Unfortunately this does not seem to work. The distribution module is still build somewhere in the middle…

What it the best way to handle this?

Regards /Jesper Thuun-Petersen


(Luke Daley) #2

In a nutshell, you’re doing it wrong :slight_smile:

Take a look at: http://www.gradle.org/docs/current/userguide/multi_project_builds.html#sec:project_jar_dependencies

There’s a specific mechanism for this.


(Jesper Thuun-Petersen) #3

@Luke, you’re right, I’m obviously doing it the wrong way, but I’m afraid you’re reference didn’t help me, as it doesn’t seem to address the issue of programmatically adding dependencies to a module.

Let me try to elaborate on my problem:

I have a multi-module build with ~150 modules, all with different module-dependencies.

One of the modules is a non-java module, but responsible for putting together a large distribution zip file for installation on a server.

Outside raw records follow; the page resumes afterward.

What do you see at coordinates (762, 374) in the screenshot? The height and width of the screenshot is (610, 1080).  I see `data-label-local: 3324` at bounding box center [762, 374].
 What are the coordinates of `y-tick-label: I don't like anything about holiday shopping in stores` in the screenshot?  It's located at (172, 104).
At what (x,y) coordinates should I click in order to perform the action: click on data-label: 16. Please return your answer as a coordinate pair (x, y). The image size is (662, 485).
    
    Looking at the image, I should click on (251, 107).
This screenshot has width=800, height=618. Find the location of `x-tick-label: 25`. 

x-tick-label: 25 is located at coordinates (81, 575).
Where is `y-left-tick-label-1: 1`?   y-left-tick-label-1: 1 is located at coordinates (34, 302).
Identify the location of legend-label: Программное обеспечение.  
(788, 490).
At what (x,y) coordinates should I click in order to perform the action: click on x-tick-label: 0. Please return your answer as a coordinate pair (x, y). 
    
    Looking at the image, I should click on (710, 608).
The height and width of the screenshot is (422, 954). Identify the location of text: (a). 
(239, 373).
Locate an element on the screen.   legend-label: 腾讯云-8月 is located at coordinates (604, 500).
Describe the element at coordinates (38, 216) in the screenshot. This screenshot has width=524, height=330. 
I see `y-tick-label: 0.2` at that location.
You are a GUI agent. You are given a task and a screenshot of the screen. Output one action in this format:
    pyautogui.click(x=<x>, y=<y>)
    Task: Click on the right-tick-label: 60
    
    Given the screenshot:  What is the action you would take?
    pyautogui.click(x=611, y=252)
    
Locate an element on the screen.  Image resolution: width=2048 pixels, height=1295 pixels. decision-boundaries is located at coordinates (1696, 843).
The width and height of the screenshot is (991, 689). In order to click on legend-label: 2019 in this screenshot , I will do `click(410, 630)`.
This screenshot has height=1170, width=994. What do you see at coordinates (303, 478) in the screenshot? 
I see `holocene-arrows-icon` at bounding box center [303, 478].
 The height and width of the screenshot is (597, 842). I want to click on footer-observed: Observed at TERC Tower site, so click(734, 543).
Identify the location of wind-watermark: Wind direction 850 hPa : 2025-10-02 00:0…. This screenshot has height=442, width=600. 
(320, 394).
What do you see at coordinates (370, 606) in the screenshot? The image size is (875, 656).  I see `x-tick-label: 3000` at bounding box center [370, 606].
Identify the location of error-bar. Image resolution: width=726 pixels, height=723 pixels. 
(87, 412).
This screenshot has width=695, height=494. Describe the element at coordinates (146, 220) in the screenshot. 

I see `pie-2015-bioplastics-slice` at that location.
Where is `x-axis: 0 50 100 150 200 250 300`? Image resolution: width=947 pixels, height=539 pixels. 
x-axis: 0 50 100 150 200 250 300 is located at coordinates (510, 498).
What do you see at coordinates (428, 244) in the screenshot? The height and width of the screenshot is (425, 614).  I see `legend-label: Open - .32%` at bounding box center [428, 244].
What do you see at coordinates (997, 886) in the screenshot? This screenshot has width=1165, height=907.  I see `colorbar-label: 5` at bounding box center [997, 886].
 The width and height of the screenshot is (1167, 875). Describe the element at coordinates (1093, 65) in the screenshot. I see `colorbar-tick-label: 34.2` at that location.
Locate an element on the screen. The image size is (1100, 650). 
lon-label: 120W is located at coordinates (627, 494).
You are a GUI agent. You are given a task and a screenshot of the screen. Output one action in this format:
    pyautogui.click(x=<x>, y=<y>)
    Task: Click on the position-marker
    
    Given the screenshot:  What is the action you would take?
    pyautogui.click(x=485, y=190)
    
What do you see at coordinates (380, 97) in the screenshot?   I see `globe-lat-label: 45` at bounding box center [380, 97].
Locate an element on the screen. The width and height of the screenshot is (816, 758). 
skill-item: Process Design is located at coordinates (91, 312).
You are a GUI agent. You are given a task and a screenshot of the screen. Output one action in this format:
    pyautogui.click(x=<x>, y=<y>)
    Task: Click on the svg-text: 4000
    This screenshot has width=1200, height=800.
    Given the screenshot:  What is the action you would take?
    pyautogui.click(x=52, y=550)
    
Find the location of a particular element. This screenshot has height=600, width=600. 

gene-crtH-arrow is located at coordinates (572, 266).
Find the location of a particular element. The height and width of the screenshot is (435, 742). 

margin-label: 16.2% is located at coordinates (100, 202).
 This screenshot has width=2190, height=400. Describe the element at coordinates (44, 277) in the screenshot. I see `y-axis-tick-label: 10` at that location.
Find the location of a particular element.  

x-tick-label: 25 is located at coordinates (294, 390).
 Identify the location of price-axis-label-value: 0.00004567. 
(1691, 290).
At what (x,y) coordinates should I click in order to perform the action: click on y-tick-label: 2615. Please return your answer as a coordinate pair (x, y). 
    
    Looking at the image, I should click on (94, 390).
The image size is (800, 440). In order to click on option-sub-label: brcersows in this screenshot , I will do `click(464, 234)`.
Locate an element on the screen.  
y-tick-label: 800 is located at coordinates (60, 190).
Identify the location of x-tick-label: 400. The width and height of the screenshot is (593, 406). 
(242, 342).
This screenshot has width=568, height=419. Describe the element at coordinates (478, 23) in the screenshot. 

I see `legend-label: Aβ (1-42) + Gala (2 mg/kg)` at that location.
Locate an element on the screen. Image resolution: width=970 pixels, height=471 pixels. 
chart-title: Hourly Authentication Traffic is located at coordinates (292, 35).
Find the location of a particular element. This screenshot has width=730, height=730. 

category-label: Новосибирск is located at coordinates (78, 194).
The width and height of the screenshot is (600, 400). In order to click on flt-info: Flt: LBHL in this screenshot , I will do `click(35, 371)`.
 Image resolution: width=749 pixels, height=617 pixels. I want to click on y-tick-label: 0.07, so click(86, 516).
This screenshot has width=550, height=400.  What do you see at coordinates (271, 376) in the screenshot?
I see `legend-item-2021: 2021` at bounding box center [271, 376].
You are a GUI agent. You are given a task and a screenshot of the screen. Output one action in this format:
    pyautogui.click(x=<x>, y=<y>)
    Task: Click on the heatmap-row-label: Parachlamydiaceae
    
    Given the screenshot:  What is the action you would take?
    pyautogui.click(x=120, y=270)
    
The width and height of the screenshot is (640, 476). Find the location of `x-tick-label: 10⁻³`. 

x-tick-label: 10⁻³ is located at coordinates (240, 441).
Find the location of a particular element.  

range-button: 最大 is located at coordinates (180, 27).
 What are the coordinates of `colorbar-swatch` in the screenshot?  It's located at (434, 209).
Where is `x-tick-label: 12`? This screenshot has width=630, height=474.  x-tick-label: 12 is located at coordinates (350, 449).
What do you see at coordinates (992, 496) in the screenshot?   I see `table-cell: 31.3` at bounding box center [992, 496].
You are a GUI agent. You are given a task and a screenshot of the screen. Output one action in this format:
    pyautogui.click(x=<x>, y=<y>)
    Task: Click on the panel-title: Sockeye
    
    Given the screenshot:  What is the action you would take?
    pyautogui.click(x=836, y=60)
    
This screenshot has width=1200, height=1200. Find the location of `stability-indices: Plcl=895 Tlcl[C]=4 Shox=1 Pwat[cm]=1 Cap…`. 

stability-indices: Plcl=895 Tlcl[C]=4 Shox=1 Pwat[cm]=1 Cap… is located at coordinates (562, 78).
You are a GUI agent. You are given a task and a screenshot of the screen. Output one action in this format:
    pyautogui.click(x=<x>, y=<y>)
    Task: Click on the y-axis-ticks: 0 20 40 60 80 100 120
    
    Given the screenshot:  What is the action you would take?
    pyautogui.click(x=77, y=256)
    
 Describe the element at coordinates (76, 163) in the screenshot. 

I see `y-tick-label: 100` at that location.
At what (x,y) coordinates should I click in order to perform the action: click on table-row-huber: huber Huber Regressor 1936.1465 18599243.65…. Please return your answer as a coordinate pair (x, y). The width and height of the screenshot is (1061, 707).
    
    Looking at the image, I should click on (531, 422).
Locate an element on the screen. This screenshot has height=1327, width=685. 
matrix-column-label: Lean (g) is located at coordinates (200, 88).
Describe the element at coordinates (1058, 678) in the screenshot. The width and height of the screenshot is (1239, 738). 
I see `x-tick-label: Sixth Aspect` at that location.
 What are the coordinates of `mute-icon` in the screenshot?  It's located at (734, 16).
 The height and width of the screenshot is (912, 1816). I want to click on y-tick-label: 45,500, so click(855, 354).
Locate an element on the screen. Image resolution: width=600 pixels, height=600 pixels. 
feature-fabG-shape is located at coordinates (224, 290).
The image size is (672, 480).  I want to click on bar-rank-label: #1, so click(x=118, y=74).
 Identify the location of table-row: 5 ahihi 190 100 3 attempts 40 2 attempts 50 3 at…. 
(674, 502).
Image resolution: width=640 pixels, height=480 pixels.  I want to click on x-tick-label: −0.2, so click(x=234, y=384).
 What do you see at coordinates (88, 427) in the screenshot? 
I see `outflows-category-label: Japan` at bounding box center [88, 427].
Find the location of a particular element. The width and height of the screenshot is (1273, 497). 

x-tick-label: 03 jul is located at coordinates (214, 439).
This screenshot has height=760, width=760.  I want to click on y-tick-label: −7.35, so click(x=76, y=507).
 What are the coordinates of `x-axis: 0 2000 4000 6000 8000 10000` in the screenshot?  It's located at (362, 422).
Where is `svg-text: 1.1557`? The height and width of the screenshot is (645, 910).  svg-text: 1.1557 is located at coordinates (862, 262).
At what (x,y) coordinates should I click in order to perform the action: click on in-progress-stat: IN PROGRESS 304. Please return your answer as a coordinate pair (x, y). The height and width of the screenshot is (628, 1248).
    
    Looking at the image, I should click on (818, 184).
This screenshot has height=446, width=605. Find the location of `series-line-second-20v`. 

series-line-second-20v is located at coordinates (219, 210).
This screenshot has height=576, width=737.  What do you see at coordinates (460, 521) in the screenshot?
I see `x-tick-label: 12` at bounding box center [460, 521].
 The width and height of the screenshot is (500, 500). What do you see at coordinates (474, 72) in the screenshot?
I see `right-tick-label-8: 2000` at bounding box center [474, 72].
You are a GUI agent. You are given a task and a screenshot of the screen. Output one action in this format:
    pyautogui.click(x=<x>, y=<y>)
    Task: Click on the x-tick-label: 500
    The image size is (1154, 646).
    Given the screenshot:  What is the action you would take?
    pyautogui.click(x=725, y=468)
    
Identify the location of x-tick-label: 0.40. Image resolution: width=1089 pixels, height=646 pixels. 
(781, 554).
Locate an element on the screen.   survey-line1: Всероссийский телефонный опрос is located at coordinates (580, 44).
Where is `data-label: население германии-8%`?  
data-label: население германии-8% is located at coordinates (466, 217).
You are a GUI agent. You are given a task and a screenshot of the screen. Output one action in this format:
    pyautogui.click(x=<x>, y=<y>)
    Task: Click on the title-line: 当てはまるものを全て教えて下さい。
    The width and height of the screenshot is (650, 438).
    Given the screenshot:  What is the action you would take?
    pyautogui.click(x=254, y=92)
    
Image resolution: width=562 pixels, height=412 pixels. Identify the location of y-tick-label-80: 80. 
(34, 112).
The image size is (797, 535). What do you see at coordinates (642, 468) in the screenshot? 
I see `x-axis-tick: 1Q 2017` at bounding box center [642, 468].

This module, called ‘distribution’, must be build as the very last module, as it depends on artifacts produced by all the other modules. I do not want to explicitly set these dependencies, as that would have me manually add any new module I introduce. Hence the logic sketched above. Essentially, I want to add all the modules in the settings.gradle, except for the distribution itself.

Could you advice me how I do this in a smart way that actually works?

Regards /Jesper


(Luke Daley) #4

The understanding you are missing is the understanding of project dependencies. They are how you consume the output of another project in a project.

Something like…

afterEvaluate {

rootProject.subprojects { Project subproject ->

if (subproject.name == “distribution”) {

return

}

rootProject.dependencies {

compile project(subproject.path)

}

}

}


(Jesper Thuun-Petersen) #5

Thanks luke, but the problem actually seems to lie somewhere else.

Here’s the resulting list of tasks gradle must execute (after I applied your suggested code):

https://gist.github.com/anonymous/5440962

It does actually make sure that all modules has been compiled.

What I actually need, is for all modules to have been assembled, as the distribution module needs the ‘bndtask’ to have been run on all modules. This is not the case now, as the task list shows (search for distribution).

I’m not sure if this is actually possible to control in Gradle?


(Luke Daley) #6

Do you need the outputs of the subprojects (i.e. to do something with them) or are you just trying to build them all with one command?


(Jesper Thuun-Petersen) #7

The process looks something like this - each module is compiled and jarred like a normal project - the output of each module is OSGi-bundled using the bnd library - the bundle is put in a special output directory - when all bundles has been build, the distribution module assembles the bundles with some other stuff

Right now, the distribution assembly is linked to the classes task of that module. Perhaps this is wrong?

classes << { …call legacy ant target to build distribution }

When this target is called, none of the bundling has been performed, as you can see from the list of targets in the link above.

we have a bnd-task for the bundling, depending on the jar-task. The assemble-task has been redirected to depend on the bnd-task. Right now, I’m experimenting with the distribution module, letting it’s zip task depend on all other modules’ bnd-tasks.